Brecht offers us no resolution. The play ends by Shen Teh breaking the fourth, invisible wall of the proscenium by putting the onus of reconciling human nature squarely on the audience’s shoulders. How can goodness exist in society, if society dictates that goodness is to the detriment of survival?

Here is where Brecht’s “Epic Theatre”, his art, stings. You don’t get to escape your shit in a flight of fancy. You don’t get to hold up a mirror and see yourself as a virtuous hero. You’re not afforded the luxury of empathizing with the characters. Here comes the hammer. Shatter the mirror. Fuck your catharsis. You must question the characters. You must question yourself. You must question the world. You must change the world.

Brecht had Nazi Germany to fight.

Maybe this is why Scorsese says that Marvel movies aren’t “cinema”.

Today, we don’t want art to be a hammer. We don’t want to be consumed in Rothko’s towering canvases of color. We don’t want Cage’s 4’33 to remind us of our suffocating need to fill the void.

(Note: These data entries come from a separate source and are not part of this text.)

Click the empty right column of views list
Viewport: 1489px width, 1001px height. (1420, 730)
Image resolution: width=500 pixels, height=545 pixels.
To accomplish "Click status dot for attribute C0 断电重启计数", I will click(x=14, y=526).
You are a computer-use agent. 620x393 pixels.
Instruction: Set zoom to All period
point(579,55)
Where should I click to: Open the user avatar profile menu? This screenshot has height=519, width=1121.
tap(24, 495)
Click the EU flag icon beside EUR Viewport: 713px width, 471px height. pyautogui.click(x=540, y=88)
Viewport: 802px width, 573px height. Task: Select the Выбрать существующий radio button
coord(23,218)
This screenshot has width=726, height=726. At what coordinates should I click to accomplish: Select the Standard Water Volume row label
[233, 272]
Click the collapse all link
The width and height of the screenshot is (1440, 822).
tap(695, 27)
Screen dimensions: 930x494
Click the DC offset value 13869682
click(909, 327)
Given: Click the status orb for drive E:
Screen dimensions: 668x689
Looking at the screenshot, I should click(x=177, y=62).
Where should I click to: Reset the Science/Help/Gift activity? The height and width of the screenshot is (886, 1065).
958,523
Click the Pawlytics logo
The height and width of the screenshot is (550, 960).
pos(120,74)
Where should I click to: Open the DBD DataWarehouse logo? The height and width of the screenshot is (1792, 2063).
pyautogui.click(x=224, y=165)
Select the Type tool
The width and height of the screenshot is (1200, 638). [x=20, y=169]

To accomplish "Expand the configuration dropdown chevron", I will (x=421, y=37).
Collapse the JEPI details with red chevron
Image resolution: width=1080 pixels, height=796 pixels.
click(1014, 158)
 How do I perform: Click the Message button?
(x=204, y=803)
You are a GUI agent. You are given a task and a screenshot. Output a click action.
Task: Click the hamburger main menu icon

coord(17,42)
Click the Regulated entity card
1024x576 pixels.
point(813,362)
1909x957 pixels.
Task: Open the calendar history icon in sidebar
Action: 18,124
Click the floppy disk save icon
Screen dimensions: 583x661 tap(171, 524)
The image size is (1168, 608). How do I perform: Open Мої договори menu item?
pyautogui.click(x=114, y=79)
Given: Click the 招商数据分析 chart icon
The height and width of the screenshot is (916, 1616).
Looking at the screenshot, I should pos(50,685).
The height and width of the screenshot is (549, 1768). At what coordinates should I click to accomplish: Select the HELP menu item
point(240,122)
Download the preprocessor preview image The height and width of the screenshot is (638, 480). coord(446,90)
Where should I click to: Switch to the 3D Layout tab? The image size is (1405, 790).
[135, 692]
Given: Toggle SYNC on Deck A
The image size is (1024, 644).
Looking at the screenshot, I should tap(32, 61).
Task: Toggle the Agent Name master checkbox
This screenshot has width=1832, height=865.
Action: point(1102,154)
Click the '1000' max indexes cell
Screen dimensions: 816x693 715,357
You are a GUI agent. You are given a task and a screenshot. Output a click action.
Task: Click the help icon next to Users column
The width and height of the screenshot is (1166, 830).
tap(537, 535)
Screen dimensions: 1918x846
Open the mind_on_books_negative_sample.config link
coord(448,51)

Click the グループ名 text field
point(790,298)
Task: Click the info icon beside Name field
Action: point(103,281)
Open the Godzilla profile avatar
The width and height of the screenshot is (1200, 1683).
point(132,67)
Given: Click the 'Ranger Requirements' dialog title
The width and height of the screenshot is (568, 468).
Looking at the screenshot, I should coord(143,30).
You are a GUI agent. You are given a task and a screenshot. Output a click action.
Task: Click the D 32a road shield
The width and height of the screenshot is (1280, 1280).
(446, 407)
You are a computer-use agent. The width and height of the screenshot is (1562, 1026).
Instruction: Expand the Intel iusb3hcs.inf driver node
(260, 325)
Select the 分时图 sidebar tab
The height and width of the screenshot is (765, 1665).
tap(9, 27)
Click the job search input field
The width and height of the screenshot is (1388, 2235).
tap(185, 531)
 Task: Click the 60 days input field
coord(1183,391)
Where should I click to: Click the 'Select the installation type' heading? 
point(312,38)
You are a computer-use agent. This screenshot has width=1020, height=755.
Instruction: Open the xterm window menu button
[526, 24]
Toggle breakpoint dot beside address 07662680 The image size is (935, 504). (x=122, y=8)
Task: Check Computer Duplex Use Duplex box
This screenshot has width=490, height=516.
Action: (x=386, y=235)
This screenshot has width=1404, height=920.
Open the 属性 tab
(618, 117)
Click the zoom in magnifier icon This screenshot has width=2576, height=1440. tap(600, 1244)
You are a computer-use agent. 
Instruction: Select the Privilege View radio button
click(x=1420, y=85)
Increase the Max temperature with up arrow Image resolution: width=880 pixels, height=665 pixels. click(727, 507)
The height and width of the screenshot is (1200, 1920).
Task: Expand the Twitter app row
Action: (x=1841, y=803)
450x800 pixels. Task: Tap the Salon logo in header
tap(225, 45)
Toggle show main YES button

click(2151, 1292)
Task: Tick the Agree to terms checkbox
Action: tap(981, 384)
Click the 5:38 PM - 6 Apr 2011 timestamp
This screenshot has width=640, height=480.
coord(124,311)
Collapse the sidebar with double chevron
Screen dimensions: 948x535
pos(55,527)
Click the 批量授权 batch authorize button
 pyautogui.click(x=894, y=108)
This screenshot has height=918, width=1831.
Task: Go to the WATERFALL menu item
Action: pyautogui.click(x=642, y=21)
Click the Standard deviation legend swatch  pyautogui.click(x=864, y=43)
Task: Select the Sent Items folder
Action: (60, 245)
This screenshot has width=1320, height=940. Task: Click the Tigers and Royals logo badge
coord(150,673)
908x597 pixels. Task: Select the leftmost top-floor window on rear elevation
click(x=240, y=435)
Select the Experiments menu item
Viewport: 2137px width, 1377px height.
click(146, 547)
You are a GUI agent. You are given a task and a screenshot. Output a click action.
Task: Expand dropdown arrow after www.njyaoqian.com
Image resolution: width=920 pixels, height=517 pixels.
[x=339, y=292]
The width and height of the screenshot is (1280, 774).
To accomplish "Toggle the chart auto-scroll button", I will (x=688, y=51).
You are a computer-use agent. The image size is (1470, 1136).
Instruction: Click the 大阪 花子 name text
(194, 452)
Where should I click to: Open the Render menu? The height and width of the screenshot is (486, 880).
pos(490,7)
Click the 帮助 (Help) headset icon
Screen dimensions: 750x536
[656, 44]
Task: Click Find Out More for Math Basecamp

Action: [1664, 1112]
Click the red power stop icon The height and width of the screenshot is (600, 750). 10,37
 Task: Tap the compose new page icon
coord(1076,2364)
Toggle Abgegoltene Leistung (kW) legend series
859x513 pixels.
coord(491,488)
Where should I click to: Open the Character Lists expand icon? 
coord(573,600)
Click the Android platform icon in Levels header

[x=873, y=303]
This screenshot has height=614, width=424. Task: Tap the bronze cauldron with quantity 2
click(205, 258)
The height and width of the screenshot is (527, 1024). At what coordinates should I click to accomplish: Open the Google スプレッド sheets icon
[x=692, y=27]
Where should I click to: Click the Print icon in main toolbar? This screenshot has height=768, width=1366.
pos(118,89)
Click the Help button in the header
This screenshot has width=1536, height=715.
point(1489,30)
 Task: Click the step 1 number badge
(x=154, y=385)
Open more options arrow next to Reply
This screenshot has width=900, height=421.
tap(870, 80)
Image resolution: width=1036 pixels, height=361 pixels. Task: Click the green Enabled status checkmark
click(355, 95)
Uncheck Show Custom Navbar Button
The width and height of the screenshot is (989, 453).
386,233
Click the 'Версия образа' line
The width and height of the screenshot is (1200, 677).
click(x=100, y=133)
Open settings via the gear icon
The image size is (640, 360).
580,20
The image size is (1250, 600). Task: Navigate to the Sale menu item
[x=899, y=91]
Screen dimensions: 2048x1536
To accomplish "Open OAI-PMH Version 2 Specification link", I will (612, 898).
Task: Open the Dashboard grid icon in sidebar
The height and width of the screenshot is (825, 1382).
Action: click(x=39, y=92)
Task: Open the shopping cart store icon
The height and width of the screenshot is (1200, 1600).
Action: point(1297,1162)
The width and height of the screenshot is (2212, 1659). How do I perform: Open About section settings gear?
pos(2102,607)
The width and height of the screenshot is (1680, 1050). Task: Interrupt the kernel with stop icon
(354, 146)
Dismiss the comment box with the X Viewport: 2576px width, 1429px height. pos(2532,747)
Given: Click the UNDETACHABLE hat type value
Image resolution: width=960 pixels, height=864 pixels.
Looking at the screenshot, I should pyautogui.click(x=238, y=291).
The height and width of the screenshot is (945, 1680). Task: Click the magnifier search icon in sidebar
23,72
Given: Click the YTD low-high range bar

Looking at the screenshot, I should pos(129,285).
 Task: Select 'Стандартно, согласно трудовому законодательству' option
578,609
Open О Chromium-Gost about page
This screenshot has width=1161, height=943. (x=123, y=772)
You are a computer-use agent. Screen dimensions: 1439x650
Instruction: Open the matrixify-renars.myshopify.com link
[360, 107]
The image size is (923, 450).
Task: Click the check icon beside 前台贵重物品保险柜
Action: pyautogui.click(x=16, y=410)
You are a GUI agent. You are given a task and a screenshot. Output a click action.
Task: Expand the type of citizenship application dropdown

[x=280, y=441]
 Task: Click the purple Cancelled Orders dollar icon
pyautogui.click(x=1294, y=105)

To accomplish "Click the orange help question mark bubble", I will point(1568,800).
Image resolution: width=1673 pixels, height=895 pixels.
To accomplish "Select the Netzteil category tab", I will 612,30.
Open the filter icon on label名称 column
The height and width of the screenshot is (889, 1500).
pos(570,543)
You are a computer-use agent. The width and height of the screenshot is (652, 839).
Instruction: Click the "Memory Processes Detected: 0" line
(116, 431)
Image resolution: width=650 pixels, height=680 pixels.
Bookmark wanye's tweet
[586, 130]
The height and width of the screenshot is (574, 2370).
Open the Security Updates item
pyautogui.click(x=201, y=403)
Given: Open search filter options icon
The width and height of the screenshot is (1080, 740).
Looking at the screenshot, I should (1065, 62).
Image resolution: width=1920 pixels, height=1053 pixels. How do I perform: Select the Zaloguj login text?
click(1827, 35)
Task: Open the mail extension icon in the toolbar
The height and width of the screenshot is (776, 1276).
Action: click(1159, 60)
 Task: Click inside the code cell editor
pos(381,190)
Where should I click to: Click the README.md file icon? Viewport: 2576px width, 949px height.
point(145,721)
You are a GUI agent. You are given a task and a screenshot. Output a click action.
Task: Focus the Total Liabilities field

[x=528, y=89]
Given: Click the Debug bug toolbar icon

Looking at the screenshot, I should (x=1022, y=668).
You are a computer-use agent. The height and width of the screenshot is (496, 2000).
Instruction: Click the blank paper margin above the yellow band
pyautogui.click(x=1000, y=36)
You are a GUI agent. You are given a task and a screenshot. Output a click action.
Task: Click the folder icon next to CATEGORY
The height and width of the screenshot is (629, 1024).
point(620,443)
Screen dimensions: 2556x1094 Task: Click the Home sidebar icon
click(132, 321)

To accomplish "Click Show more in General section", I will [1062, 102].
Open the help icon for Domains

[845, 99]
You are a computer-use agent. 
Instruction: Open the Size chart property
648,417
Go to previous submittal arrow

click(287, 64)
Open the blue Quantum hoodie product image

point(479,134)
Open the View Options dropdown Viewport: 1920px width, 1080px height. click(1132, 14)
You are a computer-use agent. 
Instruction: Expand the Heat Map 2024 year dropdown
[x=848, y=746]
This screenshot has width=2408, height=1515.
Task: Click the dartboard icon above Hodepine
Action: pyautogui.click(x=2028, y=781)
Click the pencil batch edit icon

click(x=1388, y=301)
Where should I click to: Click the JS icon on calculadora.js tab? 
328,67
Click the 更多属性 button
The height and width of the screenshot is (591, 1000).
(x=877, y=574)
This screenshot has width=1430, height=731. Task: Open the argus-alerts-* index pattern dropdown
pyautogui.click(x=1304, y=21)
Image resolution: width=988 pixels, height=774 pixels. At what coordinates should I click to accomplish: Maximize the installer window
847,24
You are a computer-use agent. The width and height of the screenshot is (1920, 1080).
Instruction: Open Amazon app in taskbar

We don’t want art to be a mirror. We don’t want to watch that documentary. We don’t want to see the world’s water crisis, the limitless waste of the global agricultural system, the mass extinctions leading to failing ecosystems, the cost the global poor pay to keep us comfortable, the societal destabilization as governing bodies claw and clamor for resources to preserve “us” and not “them”.

We don’t want to fight our fight.

We want art to be sleeping pills. We want Marvel. We want Taylor Swift. We want Game of Thrones. We want to be soothed. We want to escape. We want to forget ourselves. We want to forget the world.

Me? I’m not a good person. I just need to get by. I can’t do anything for anyone else. The hammer’s too heavy. I’ve already been bludgeoned. I want to forget the years I wasted. I want to forget the person I should have been. I want to forget how stupid my problems are. I’ll take the sleeping pill and start binging the next season of “The Great British Baking Show.”